Juliette came upon her, a moment later, wafting vaguely around the kitchen with a packet of rice noodles in her hand. ‘Here.’ She took them from Lydia and placed them deftly in a pull-out cupboard next to the fridge. ‘Let me finish.’
Lydia acquiesced and pulled a bottle of sugar-free Sprite from the fridge. ‘I’ll be in my office,’ she said in the strange new tone of voice she’d developed for talking to the woman she paid to deal with her domestic affairs; it said, ‘I am not your friend, no, but neither am I the kind of heartless, overpaid St John’s Wood resident who sees you as nothing more than a paid-for slave. I know that you are a human being and I am aware that you have a meaningful and real life outside my home, but I still do not really wish to discuss your children with you, or to find out what brought you from the palm-lined shores of a Philippine island to our dirty old city. I am a nice person, and I too have travelled a long way to get where I am today, but I would like to keep our relationship purely professional. If that’s OK with you? Thank you.’
Lydia had only had a housekeeper for a few months. It hadn’t been her idea. It was her friend Dixie’s idea. She’d been happy with having a cleaner once a week, but Dixie had taken one look at Lydia’s over-sized new St John’s Wood palace and said: ‘Housekeeper. You’ll have to.’

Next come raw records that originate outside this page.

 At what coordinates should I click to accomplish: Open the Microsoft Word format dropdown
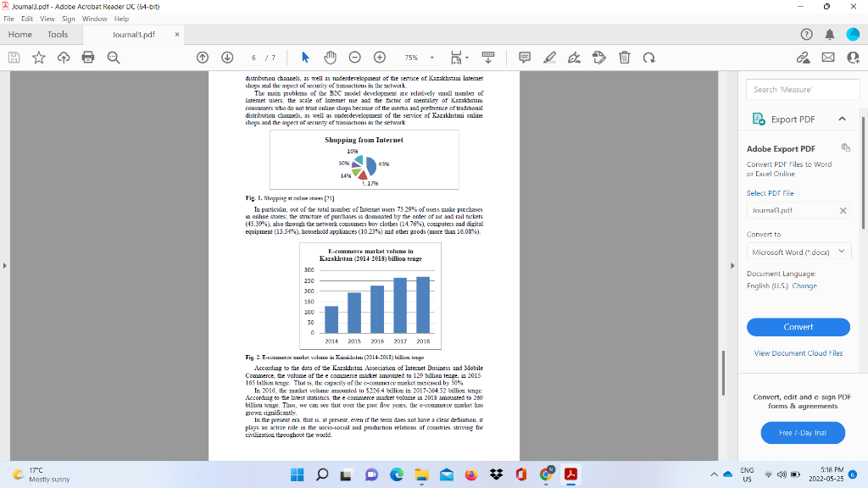coord(798,251)
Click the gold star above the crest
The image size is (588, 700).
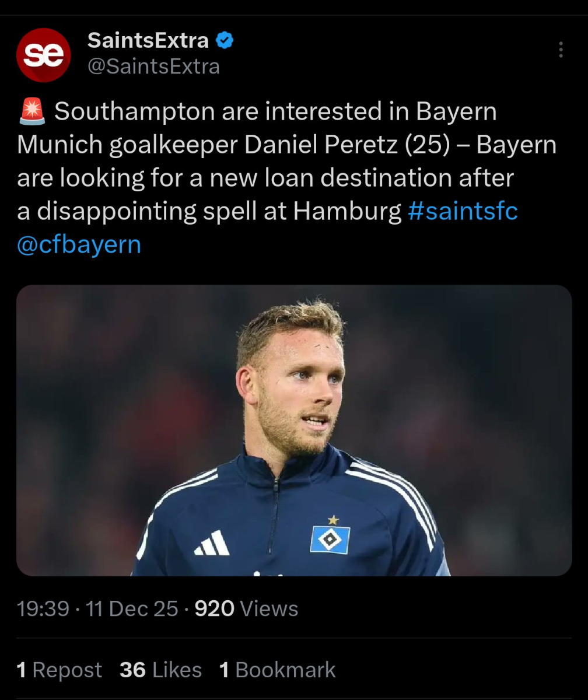333,519
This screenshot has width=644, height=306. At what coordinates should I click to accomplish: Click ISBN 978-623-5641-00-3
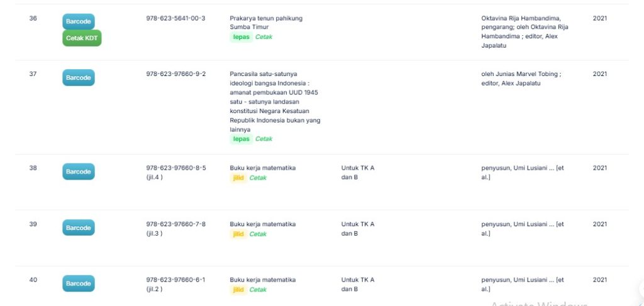pyautogui.click(x=175, y=18)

Lydia’s office was at the top of her house. It was painted white with an eaved ceiling and a small Velux window from which, if she stood on her tiptoes, Lydia could see the cemetery and the otherworldly white bulges of the Lord’s Pavilion. It also looked out across a playground, and sometimes when the wind was blowing in her direction Lydia could hear the shouts and calls of small children playing down below, and for a moment would be transported back to another time and another place, far, far away from here.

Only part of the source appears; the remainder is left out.